PAD presents Curse of the Starving Class

Sam Shepard classic at Hotchner Studio Theatre Nov.18-21

Junior Amanda Spector as Ella and senior Tim Taylor as Weston in Sam Shepard’s Curse of the Starving Class. Download hi-res image. Photo by David Kilper/WUST Photo Services.

The American dream is a fragile thing. Just ask the Tate family, a bickering, dysfunctional clan struggling to retain its dilapidated farmhouse on the edge of an unforgiving Western desert.

Welcome to Curse of the Starving Class, Sam Shepard’s bitterly funny — and disturbingly prescient — family drama. This month, Washington University’s Performing Arts Department (PAD) in Arts & Sciences will present the play for five performances in the A.E. Hotchner Studio Theatre.

Shows begin at 8 p.m. Thursday, Friday and Saturday, Nov. 18, 19 and 20; and at 2 p.m. Saturday and Sunday, Nov. 20 and 21. The A.E. Hotchner Studio Theatre is located in the Mallinckrodt Center, 6445 Forsyth Blvd.

Tickets are $15, or $10 for students, seniors and Washington University faculty and staff, and are available through the Edison Theatre Box Office and all MetroTix outlets.

For more information, call (314) 935-6543.

Clockwise from top left: Amanda Spector as Ella, Tim Taylor as Weston, Rachel London as Emma and Peter Winfrey as Wesley. Download hi-res image. Photo by David Kilper/WUSTL Photo Services.

Written in 1978, Curse of the Starving Class is the first of Shepard’s “family tragedies,” a series that further includes the Pulitzer Prize-winning Buried Child (also 1978) and True West (1980).
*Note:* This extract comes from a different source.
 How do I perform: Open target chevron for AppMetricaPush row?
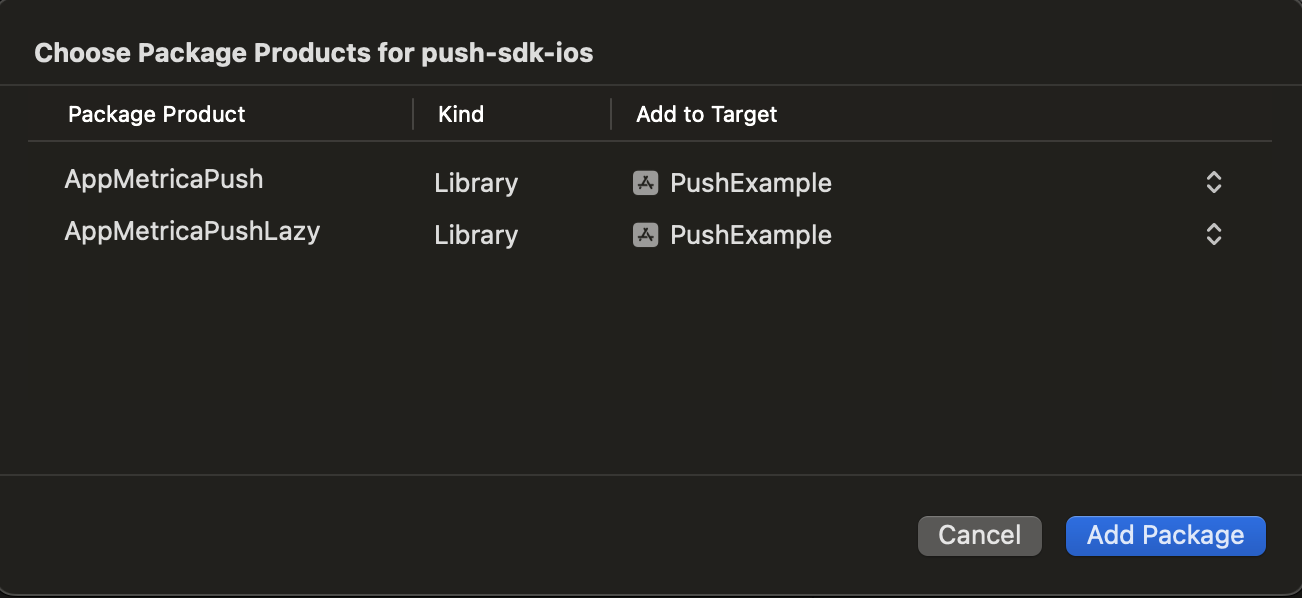[1213, 183]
Set in rural California, the story follows two generations of Tates: Weston, an alcoholic dreamer, and wife Ella, whose oblivious demeanor masks wild mood swings, along with their two children, the brooding idealist Wesley and the rebellious teenager Emma.
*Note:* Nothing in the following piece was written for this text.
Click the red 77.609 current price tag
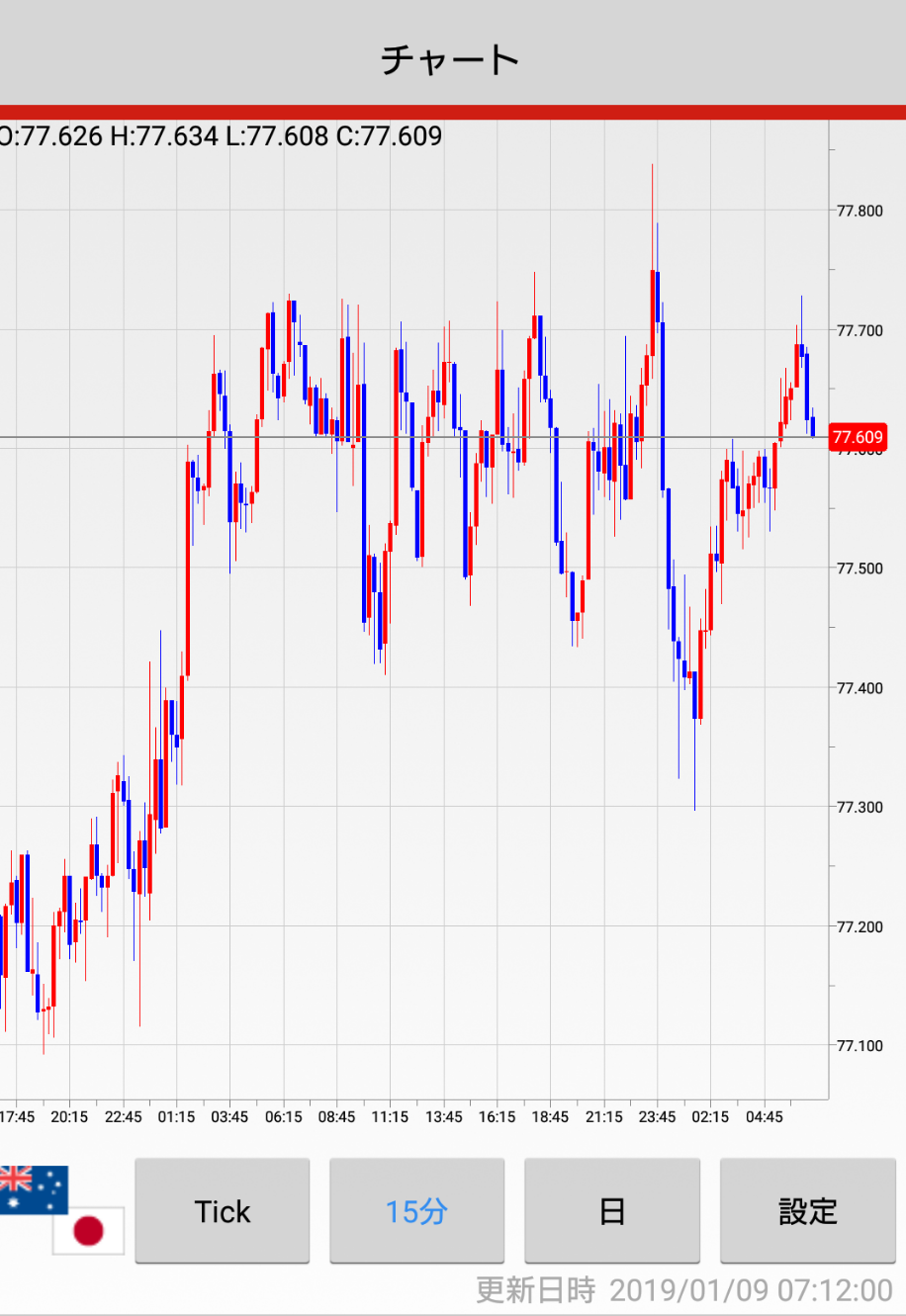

Deeply in debt, thanks to years of Weston’s bungled schemes, the four find themselves violently at odds when Ella concocts a plan to raise money by selling their property.

“This is a family that is down and out,” says Annamaria Pileggi, senior lecturer in the PAD, who directs the cast of nine. “They’re starving, and not only in the physical or economic sense. They’re starved for intimacy, for love, for companionship. Their needs aren’t being met and they’re literally wasting away.

“Shepard’s theme is the dissolution of American family life,” Pileggi continues. “He specifically focuses on the relationship between Weston and Wesley — how the sins of the father are passed down to the son, and how that inheritance affects the rest of the family.”

Things come to a head when Ellis, proprietor of the Alibi Club, a local watering hole, arrives with a fistful of cash. Mother and children argue over the funds and Emma gets arrested, after riding a horse into the Alibi and shooting up the walls.

Meanwhile, Wesley is beaten by his father’s creditors and Weston urges his son to flee the country — advice that Emma attempts to implement for herself.

“Shepard is one of contemporary theater’s finest writers of non-realism,” Pileggi says. “This is a recognizably American landscape, and these characters are all people that we can recognize in the world, and yet the structure and experience of the play are deeply unsettling, almost Absurdist. Shepard is constantly displacing audience expectations and assumptions in a way that’s almost nightmarish.

“That said, Curse of the Starving Class is a very funny play,” Pileggi says. “We do recognize ourselves in these characters, which keeps us from simply dismissing their foibles.

“It’s a wonderful balance that Shepard strikes, and something that I hope we’re able to achieve in this production.”

The cast is led by sophomore Peter Winfrey as Wesley and junior Rachel London as Ella, with senior Timothy Taylor and junior Amanda Spector as Weston and Emma.

Also featured are senior Chris Kammerer as Ellis; junior Gadi Abramowitz as Taylor, the real estate agent who may or may not sell the family homestead; and freshman Conner McEvoy as police sergeant Malcolm. Rounding out the cast are junior Randall Brachman and sophomore Mitch Eagles as the murderous thugs Emerson and Slater.

Set designs are by Michael Loui, scene shop supervisor in the PAD, with lighting by senior Scott Griffith. Costumes are by Diana Chu, a sophomore in the Sam Fox School of Design & Visual Arts. Sound is by Sean Savoie, lecturer in drama and coordinator of the PAD’s Design-Technical Theater Program. Prop master is senior Rebecca Dieffenbach.